Despite the fact that it rained almost every day on our vacation, causing me to spend much time indoors, I did not end up getting all that much done on the Zuzu project. I mostly did some refactoring on classes in the REMOTE package in order to support accommodating remote test servers with different process configurations, i.e. different Curl API, debuggability, or even platform. My goal is for the test driver application to be able to dispatch to test servers with a variety of configurations so that developers can test multiple configurations from a common front-end.

I definitely missed being able to connect to the source repository, since it forced me to devise a manual system for doing check ins. Subversion does maintain local state, so you can at least track what files you have changed from the last time you committed your sandbox, but there is no facility to track individual changes while offline. I believe that I could have installed SVK and used it to mirror my repository, but it seemed like it would have been too much effort to set up, so I didn't try. Instead, I just created numbered folders for each discrete change, and copied any changed files when otherwise I would have submitted to the repository. When I got home, I reverted by sandbox, and then copied the contents of the numbered folders back into the sandbox and submitted the changes one at a time. All that file copying did slow me down a bit, and I will revisit the issue of doing offline checkins before I go on another long vacation.

2008-07-29

Small steps

Working on an open source project is difficult, even for a professional programmer. My natural inclination is to immerse myself in a project and not to check in my code until large pieces of functionality are in place. But unlike my real job, I rarely find that I can spend more than an hour or two at a time to working on my open source projects. Consequently, I used to leave partially changed files around waiting for some free time when I could get around to finishing them. Sometimes when I am especially busy, I cannot resume my work for several weeks and then may have some difficulty remembering where I was.

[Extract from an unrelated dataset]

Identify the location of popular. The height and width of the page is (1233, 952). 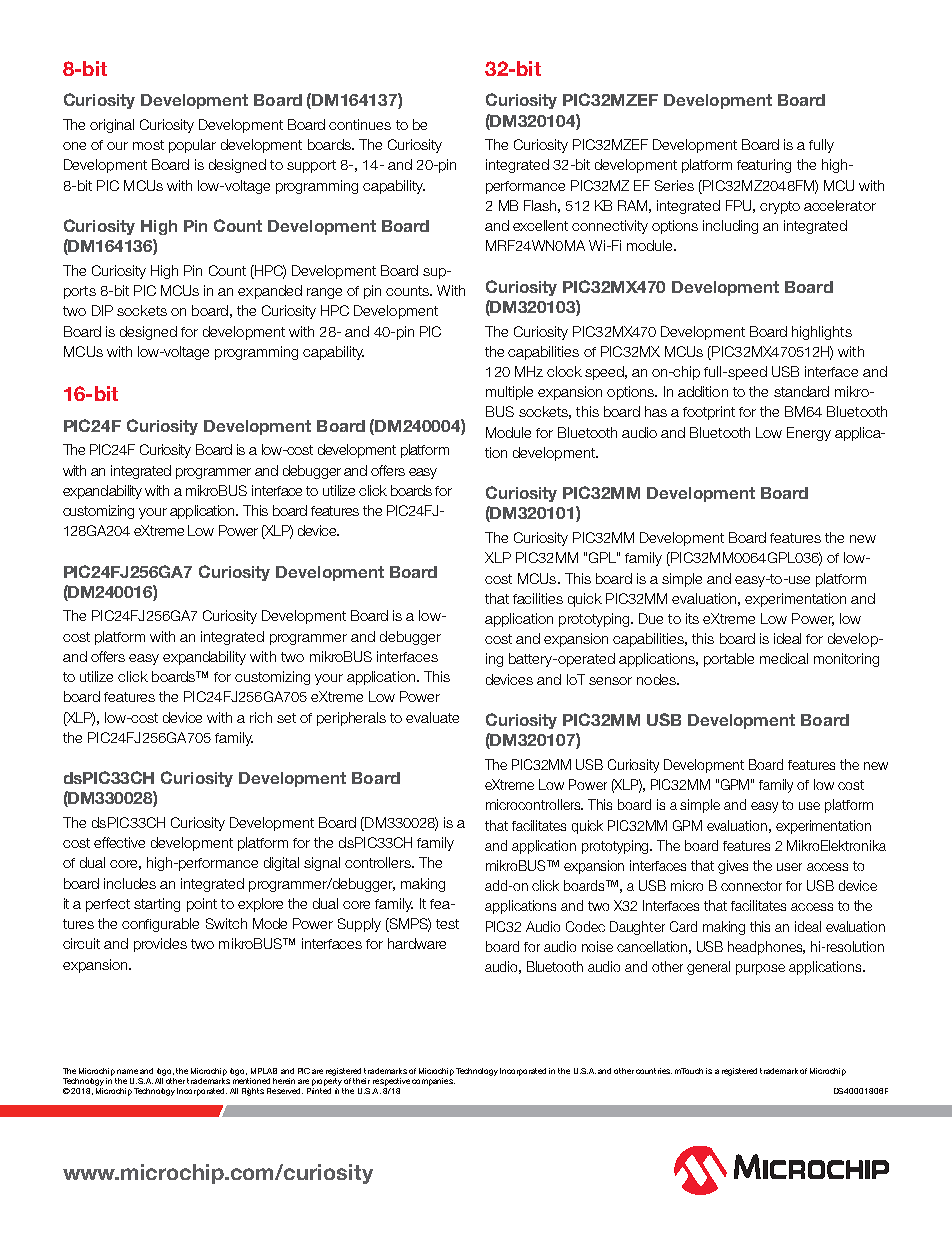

Lately I have begun to work in smaller increments. I have been making smaller changes that can be made quickly and checked in without breaking any of my existing functionality or unit tests. Sometimes these steps are in the right direction, sometimes not, but at least I am no longer leaving my project in an inconsistent state. It also allows me to make progress I can measure even if I know I can only spend time in small increments.